Book Review: The Push by Ashley Audrain

“I don’t want you learning to be like me. But I don’t know how to teach you to be anyone different.”

Originally published in January 2021, The Push by Ashley Audrain follows Blythe who determined that she will be the warm, comforting mother that she herself never had. But in the thick of motherhood’s exhausting early days, Blythe becomes convinced that something is wrong with her daughter, Violet – she doesn’t behave like most children do. Or is it all in Blythe’s head? Her husband, Fox, says she’s imagining things. The more Fox dismisses her fears, the more Blythe begins to question her own sanity, and the more we begin to question what Blythe is telling us about her life as well.

Rating:

The Push is an immersive and powerful psychological thriller that brilliantly discusses the debate of nature vs nurture and the unspoken truths of becoming a mother.

It’s definitely a dark story, but also one that feels so raw at the same time. I related to so much of Blythe’s situation at the start with the discussions around the early days of having a baby, which are filled with both anxiety and joy.

There’s so much to love about having a new baby, but there’s also a lot that you can never be prepared for. Audrain explores these difficulties with an almost comforting sensitivity, a brutal honesty, but also a great relatability.

“You know, there’s a lot about ourselves that we can’t change—it’s just the way we’re born. But some parts of us are shaped by what we see. And how we’re treated by other people. How we’re made to feel.”

Of course, there was a lot about this story that I couldn’t relate to, as well, but I mostly liked the discussions around the ongoing struggles that you can face when bringing up a tiny person: the hardship of having to administer your own emotions and actions because they now constantly influence somebody else’s perception of what is right and wrong, the pressure of having to put all your effort into other people while trying to maintain your own health and wellbeing, the resentments that you can bottle up because of the contrasting experiences you can have of parenthood with your partner, and the realisation of the fact that you will never again be the person you were before having a baby.
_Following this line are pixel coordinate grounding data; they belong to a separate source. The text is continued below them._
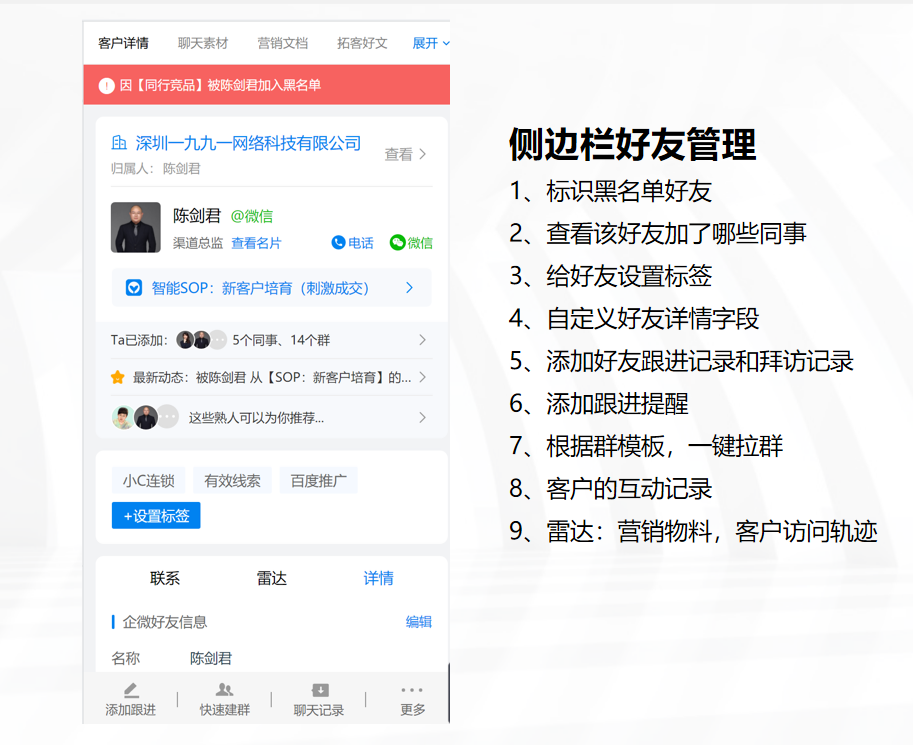The image size is (913, 747).
Task: Switch to the 联系 tab
Action: 165,578
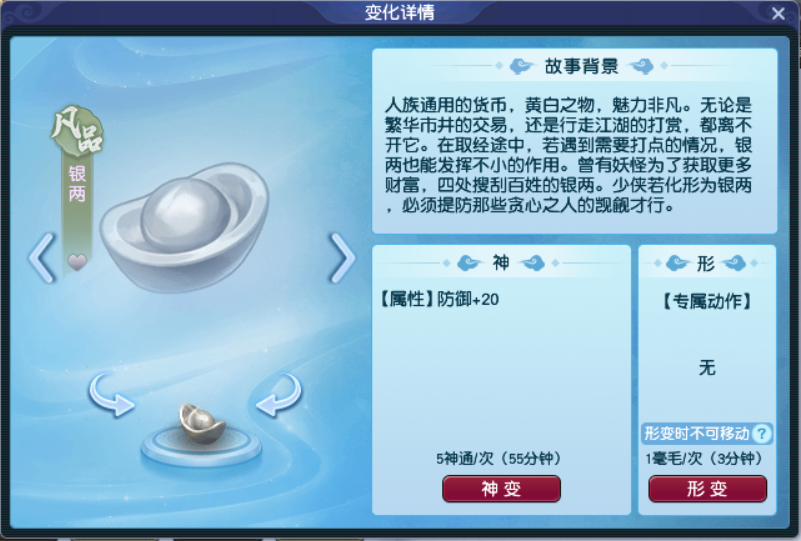Click the small ingot model on pedestal
The width and height of the screenshot is (801, 541).
[202, 424]
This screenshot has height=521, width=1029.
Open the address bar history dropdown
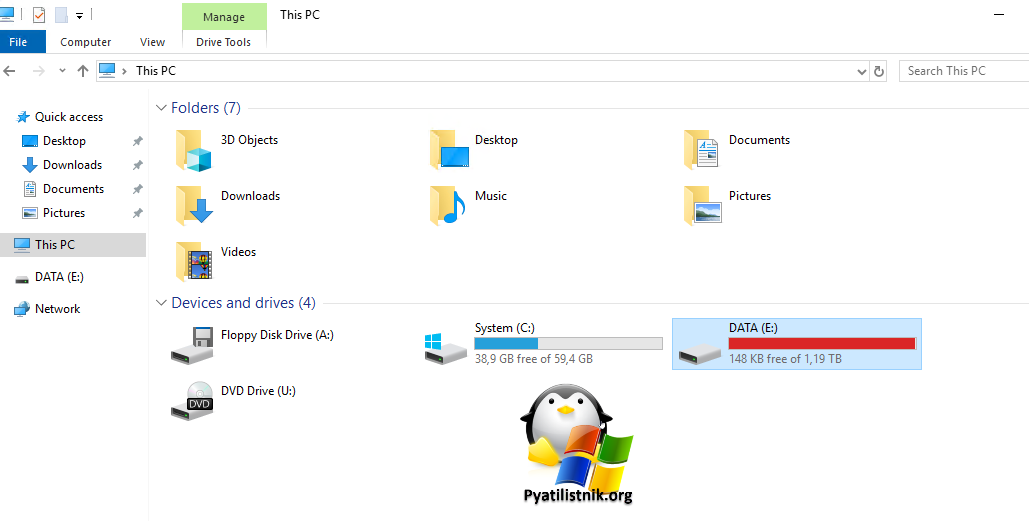[x=862, y=71]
“You used to care about me as a person—my happiness, the things that made me thrive. Now I was a service provider. You didn’t see me as a woman. I was just the mother of your child.”

There were so many quotes that stood out to me. Because although I’ve had a relatively positive experience of becoming a mother, there was still so much about this book that really hit home with me.

It’s this engagement that gripped me so much. But because I felt so close to the story at the start, I then began to worry about where it would go next, knowing that it would eventually reach some kind of breaking point and face me with a situation that I never hope to experience for myself.

My heart ached throughout, knowing that Blythe couldn’t control the outcome of her situation. I could feel every part of her guilt, worry, and despair. And that ending! I’m definitely going to be thinking about this one for a long time to come.

The Push is a beautifully written and brilliantly deep and thought-provoking story, and I thoroughly recommend that you read this one if you haven’t already.